James H. Skala

Simultaneous Determination of Ascorbic Acid, Isoascorbic Acid (Erythorbic Acid) and Uric Acid in Human Plasma by High-Performance Liquid Chromatography with Amperometric Detection

Abstract A procedure is presented for the direct and simultaneous determination of ascorbic acid (AA), isoascorbic acid (IA), and uric acid (UA) in human plasma by paired-ion reversed-phase high-performance liquid chromatography. An Ultrasphere ODS (C18) column is used with a pH 5.25 mobile phase containing 0.04M sodium acetate, 0.005M tetrabutylammonium phosphate, and 0.2 mg/mL disodium EDTA. Plasma samples preserved with an equal volume of 10% metaphosphoric acid are diluted 10-fold with mobile phase and filtered through 0.2 micron filters. The injection volume is 10 uL. Detection of AA, IA, and UA is by amperometry using a glassy carbon electrode and Ag/AgCl reference electrode. The applied potential is +0.6 volt and the sensitivity setting is 100 nAmps. As little as 0.25 ng of each component can be detected at this setting and the electrode response is linear over the AA, IA, and UA ranges encountered in human plasma.

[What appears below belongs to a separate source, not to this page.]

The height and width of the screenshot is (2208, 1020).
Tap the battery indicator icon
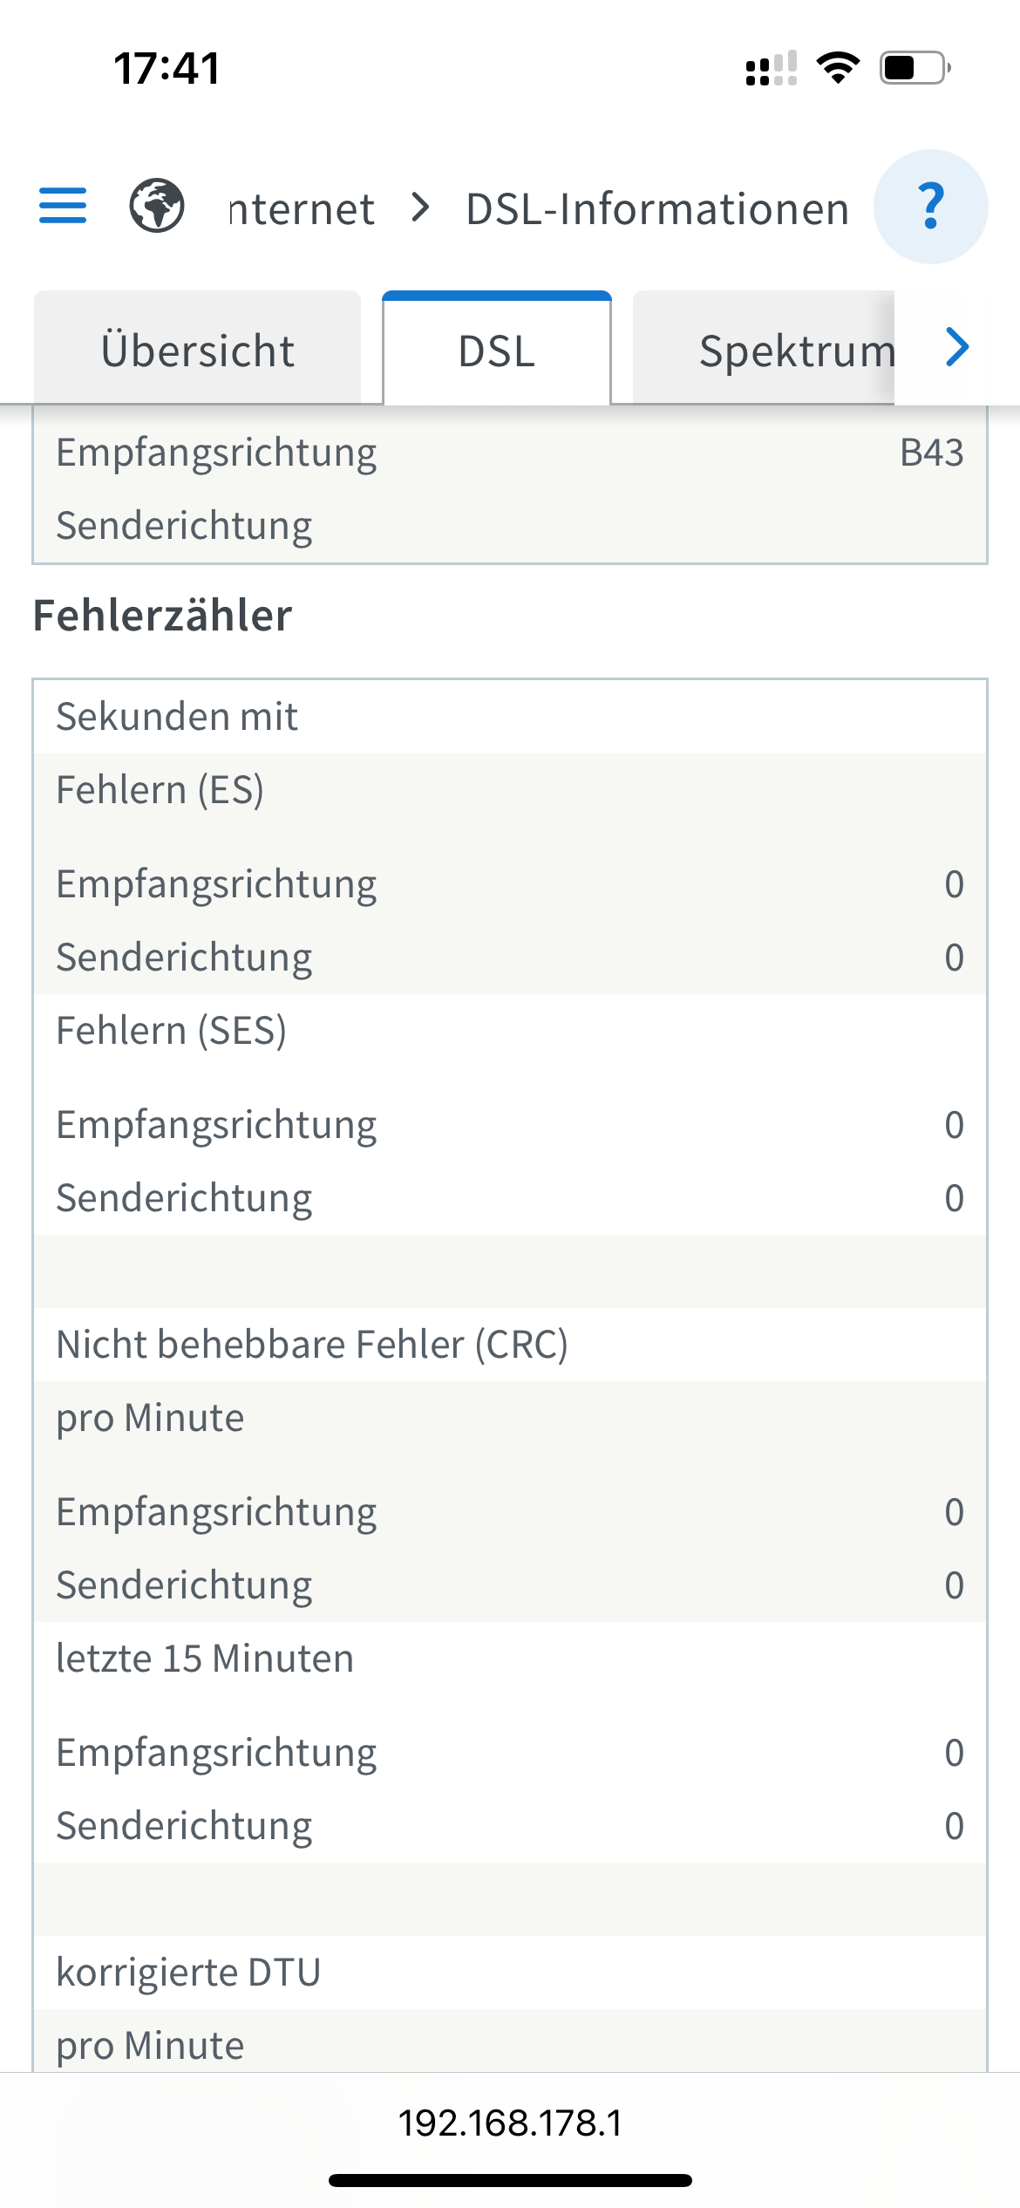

Experimental vitamin C depletion and supplementation in young men. Nutrient interactions and dental health effects.

Biochemical indices of AA clearly showed that the young men in this study were brought into various states of AA depletion and repletion according to their dietary AA intakes. While previous studies have postulated that supplemental intakes of AA may adversely affect body status of vitamins B6 and B12, we found no changes in the B vitamin status of the young men receiving varying AA intakes. Moderate AA supplementation (605 mg/day) showed no antagonistic effect on markers of vitamins B6 and B12. Blood markers of fat-soluble vitamins A and E and iron status were not affected by AA intakes. The propensity of the gingiva to become inflamed or bleed on probing was reduced after normal (65 mg/day) AA intakes as compared to deficient (5 mg/day) intakes and upon supplementary (605 mg/day) AA intakes as compared to normal intakes. The results suggest that AA status may influence early stages of gingival inflammation and crevicular bleeding, and warrant further study of the relationship between AA and periodontal health.

Effect of various levels of pyridoxine on erythrocyte aminotransferase activities in the rat

Abstract A study was designed to evaluate the performance of erythrocyte alanine (ALT) and aspartate (AST) aminotransferases in the insufficient, marginal, adequate and elevated dietary vitamin B-6 intake ranges of the rat. Female Long-Evans rats, 12 weeks old, were 4-hour meal-fed an AIN 76A diet devoid of pyridoxine (PN) for 3 weeks. Rats were then blocked by weight and randomly assigned within block to one of six dietary treatments (n=12). Four diets were formulated to contain 0.25, 0.5, 1.0, or 7.0 mg PN.HCl/kg. The rats receiving these diets were pair-fed to the 0.25 group; all were 4-hour meal-fed. Two additional diet treatments of 7.0 and 1400 mg PN.HCl/kg were fed ad libitum. Blood samples were collected by cardiac puncture at the end of the devoid period and at 2, 4, and 6 weeks of repletion. ALT and AST endogenous and stimulated activities were determined by an automated procedure (recently published by the senior author). Aminotransferase activities differed significantly between devoid and control groups at the end of the devoid period. After repletion at various levels for six weeks a significant dose-response was reached among the pair-fed groups. There was no difference in response between ad libitum and pair-fed groups at the 7.0 mg PN.HCl/kg level. While there was a significant increase in the alanine aminotransferase levels at nominal 1400 mg PN.HCl/kg, it was not suggestive of a dramatic change.